Yes it is with an added section. My layout is a modified GG&N


----------



## jackpresley (Dec 19, 2017)

Wow it was something to see... Definitely the GGN with some nicely done scenery. The benchwork was built exactly per the book. He omitted the optional turnout for the turntable which made room for a nicely done road to enter the western half of the figure 8. He mounted all the switch machines under the table, which gave him more room. The addition was well thought out and put the yard within easy reach while adding a large scenic area with a well done farm scene. It looked unfinished in the photo but it is actually complete and well done -- the whole thing really didn't need much cleaning, it just needed all the loose items picked up. In other words, it isn't dirty. 

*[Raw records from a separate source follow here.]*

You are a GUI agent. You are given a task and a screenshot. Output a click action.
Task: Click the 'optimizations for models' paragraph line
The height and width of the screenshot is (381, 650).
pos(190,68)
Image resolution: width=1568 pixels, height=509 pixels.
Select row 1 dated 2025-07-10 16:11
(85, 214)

The wiring underneath was all single wires to each terminal -- so although it wasn't very neat it was functional. The wall mounted board was wired through the walls and floor, so it was very professional. He used a nice cypress-looking veneer around the perimeter with plexiglass protector that was in great condition. He lighted the inside of the tunnel area and had several access panels for easy reach-in to fix derailments.

Although he definitely created the main 5x9 board in two sections bolted together, that seam goes through some complex trackage and scenery. I would keep it altogether in one 5x9 piece and cut off the L shaped addition. There is room enough in the building to turn it up on its side and get it out the 4' wide door. Once it got to my house, I would have to remove the legs to get it upstairs. Even with the legs off, I'm not 100% sure it will fit. Working in the garage, eh... 3 - 4 months out of the year it gets hot in there and it is always humid. 

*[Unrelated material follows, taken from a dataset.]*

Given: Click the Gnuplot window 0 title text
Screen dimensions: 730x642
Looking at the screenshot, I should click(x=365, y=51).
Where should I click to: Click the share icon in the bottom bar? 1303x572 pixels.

There is no doubt I would learn probably everything I need to know about DCC when I converted it. Once converted it would be great to learn computer operations on.

But, dang. Moving it is a problem.


----------



## JerryH (Nov 18, 2012)

It is. Is it in HO or N. If it is HO, that 5x9 in one piece is going to be quite heavy to move.


----------



## jackpresley (Dec 19, 2017)

It's HO. Will take a lot of muscle to lift it, get the legs off and safely tilt it over on one side without breaking it up. I think the only option is to take apart into two 5x4 1/2' sections. And doing that is going to require removing 6 separate areas of track, two on trestles. There is no doubt this would be easier than starting from scratch. But you know how finicky that layout is with the grade changes and hidden turnouts.


----------



## JerryH (Nov 18, 2012)

2 adult men probably can handle the weight of the 5x9. It's the maneuvering that 9' length that may prove tricky through and up in the house. My original 6x11 version folded to 6x5.5x1 for moving and it was on wheels! No upstairs for me.


----------



## Chops (Dec 6, 2018)

Moving it sounds like a nightmare. First thought is what is going to get bent when it warps. Good luck.


----------



## jackpresley (Dec 19, 2017)

A big reason for buying it was to save the gentleman's hard work and craftsmanship. I'm over that emotion and reality has set in, I think I'm going to pass. Hope someone in the Marshall, Texas area will take it.


----------



## JerryH (Nov 18, 2012)

That is why I changed the construction and design to accommodate moving it without destroying it.


----------



## Chops (Dec 6, 2018)

I've moved smaller layouts. Damn near killed me and the guy. This thing is going to be a masterwork of destruction, smashed scenery, bent track, and Heaven knows what else. This dog ain't gonna hunt. It's a beauty, really is, but no one cares about model trains besides us old foggies. What you don't outright trash you can get a few dollars for on eBay.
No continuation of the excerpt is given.